◆ YOUR INSTRUCTIONS ◆
Set down every record exactly as it appears.

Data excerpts
★ ★ ★ ★

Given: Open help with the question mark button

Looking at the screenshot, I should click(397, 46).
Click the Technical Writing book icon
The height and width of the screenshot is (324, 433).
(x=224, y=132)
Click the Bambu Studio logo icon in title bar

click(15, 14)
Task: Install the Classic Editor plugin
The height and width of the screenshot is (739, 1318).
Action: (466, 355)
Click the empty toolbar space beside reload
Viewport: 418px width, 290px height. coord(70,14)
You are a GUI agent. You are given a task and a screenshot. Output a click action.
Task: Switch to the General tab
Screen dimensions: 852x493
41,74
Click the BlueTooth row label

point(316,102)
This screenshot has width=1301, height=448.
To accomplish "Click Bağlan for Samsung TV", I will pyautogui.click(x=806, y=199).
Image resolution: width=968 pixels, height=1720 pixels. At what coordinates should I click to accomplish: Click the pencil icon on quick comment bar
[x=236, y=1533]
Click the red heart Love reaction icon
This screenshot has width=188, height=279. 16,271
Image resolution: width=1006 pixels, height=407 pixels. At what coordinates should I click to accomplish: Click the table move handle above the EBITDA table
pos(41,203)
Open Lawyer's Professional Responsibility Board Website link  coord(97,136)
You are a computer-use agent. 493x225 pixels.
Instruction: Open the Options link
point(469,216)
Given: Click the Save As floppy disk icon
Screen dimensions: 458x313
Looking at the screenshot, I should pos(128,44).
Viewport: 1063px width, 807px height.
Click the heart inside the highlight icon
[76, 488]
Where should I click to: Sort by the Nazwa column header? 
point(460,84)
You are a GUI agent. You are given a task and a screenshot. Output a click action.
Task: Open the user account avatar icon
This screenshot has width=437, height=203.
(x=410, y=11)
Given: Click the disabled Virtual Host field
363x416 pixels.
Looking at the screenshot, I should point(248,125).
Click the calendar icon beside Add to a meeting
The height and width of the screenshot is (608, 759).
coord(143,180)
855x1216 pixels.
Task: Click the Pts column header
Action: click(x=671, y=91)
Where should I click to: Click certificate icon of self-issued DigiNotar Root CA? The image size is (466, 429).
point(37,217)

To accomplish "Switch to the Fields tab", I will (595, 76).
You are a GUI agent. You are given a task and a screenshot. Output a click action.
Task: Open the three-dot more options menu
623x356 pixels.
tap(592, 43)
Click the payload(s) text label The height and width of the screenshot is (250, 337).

★ ★ ★ ★

◆ EXERCISE ANSWER ◆
Given: Open help with the question mark button

Looking at the screenshot, I should click(397, 46).
Click the Technical Writing book icon
The height and width of the screenshot is (324, 433).
(x=224, y=132)
Click the Bambu Studio logo icon in title bar

click(15, 14)
Task: Install the Classic Editor plugin
The height and width of the screenshot is (739, 1318).
Action: (466, 355)
Click the empty toolbar space beside reload
Viewport: 418px width, 290px height. coord(70,14)
You are a GUI agent. You are given a task and a screenshot. Output a click action.
Task: Switch to the General tab
Screen dimensions: 852x493
41,74
Click the BlueTooth row label

point(316,102)
This screenshot has width=1301, height=448.
To accomplish "Click Bağlan for Samsung TV", I will pyautogui.click(x=806, y=199).
Image resolution: width=968 pixels, height=1720 pixels. At what coordinates should I click to accomplish: Click the pencil icon on quick comment bar
[x=236, y=1533]
Click the red heart Love reaction icon
This screenshot has width=188, height=279. 16,271
Image resolution: width=1006 pixels, height=407 pixels. At what coordinates should I click to accomplish: Click the table move handle above the EBITDA table
pos(41,203)
Open Lawyer's Professional Responsibility Board Website link  coord(97,136)
You are a computer-use agent. 493x225 pixels.
Instruction: Open the Options link
point(469,216)
Given: Click the Save As floppy disk icon
Screen dimensions: 458x313
Looking at the screenshot, I should pos(128,44).
Viewport: 1063px width, 807px height.
Click the heart inside the highlight icon
[76, 488]
Where should I click to: Sort by the Nazwa column header? 
point(460,84)
You are a GUI agent. You are given a task and a screenshot. Output a click action.
Task: Open the user account avatar icon
This screenshot has width=437, height=203.
(x=410, y=11)
Given: Click the disabled Virtual Host field
363x416 pixels.
Looking at the screenshot, I should point(248,125).
Click the calendar icon beside Add to a meeting
The height and width of the screenshot is (608, 759).
coord(143,180)
855x1216 pixels.
Task: Click the Pts column header
Action: click(x=671, y=91)
Where should I click to: Click certificate icon of self-issued DigiNotar Root CA? The image size is (466, 429).
point(37,217)

To accomplish "Switch to the Fields tab", I will (595, 76).
You are a GUI agent. You are given a task and a screenshot. Output a click action.
Task: Open the three-dot more options menu
623x356 pixels.
tap(592, 43)
Click the payload(s) text label The height and width of the screenshot is (250, 337).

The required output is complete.